Poster
in
Workshop: Learning and Decision-Making with Strategic Feedback (StratML)
Bounded Rationality for Multi-Agent Motion Planning and Behavior Learning
Junhong Xu · Kai Yin · Lantao Liu
When a robot shares the same workspace with other intelligent agents (e.g., other robots or humans), the robot must be able to reason the behaviors of its neighboring agents while accomplishing its designated task. We assume other agents do not explicitly share their decisions or reasoning processes with the robot. Thus the robot needs to reason itself for the consequences of all other agents, the process of which demands prohibitive computational resources. We observe that in practice, oftentimes predicting the absolutely optimal agent behaviors is not necessary.

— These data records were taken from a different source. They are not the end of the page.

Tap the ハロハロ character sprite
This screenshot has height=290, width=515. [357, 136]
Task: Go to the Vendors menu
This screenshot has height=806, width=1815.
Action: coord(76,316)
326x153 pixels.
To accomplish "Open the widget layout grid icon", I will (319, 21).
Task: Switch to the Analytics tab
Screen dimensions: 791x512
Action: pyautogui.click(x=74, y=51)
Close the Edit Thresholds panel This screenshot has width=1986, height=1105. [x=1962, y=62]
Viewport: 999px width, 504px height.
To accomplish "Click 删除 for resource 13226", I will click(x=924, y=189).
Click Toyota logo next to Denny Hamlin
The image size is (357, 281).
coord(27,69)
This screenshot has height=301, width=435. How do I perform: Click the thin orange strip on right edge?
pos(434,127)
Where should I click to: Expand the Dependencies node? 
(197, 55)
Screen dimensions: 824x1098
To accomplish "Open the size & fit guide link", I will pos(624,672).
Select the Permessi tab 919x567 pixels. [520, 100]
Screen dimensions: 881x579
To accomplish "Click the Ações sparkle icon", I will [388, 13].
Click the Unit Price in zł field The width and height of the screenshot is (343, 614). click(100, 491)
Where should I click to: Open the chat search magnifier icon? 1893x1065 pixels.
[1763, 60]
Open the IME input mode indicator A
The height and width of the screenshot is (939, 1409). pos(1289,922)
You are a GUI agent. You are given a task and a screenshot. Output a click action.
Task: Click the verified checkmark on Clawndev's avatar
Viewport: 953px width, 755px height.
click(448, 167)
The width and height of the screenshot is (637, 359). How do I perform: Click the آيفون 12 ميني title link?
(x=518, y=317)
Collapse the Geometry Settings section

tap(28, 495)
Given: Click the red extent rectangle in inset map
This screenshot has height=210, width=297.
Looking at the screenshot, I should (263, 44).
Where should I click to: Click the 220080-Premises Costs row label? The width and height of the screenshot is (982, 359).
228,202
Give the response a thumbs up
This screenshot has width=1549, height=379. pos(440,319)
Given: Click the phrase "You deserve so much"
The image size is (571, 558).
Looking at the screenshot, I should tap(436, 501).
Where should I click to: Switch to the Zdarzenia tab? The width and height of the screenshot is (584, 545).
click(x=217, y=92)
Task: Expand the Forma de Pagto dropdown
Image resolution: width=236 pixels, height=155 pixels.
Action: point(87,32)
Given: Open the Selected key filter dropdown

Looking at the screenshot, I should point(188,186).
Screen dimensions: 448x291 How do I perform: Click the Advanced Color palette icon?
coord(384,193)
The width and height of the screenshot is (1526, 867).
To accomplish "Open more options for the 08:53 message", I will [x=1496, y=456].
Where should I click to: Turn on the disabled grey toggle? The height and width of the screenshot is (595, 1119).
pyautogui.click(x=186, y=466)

Instead, it is more desirable that the solution can be computed with a close-to-optimal (sub-optimal) but affordable (tractable) computation time. We propose to incorporate the concept of bounded rationality (from an information-theoretic viewpoint) into the general-sum stochastic game setting. Specifically, the robot computes a policy under the information processing constraint, represented as KL-divergence between the default and optimized stochastic policies. The solution to the bounded-optimal policy can be obtained by an importance sampling approach. We show pilot results that this framework allows the robot to (1) effectively trade-off between solution optimality and limited computational time; (2) efficiently learn the sub-optimal behaviors of other agents.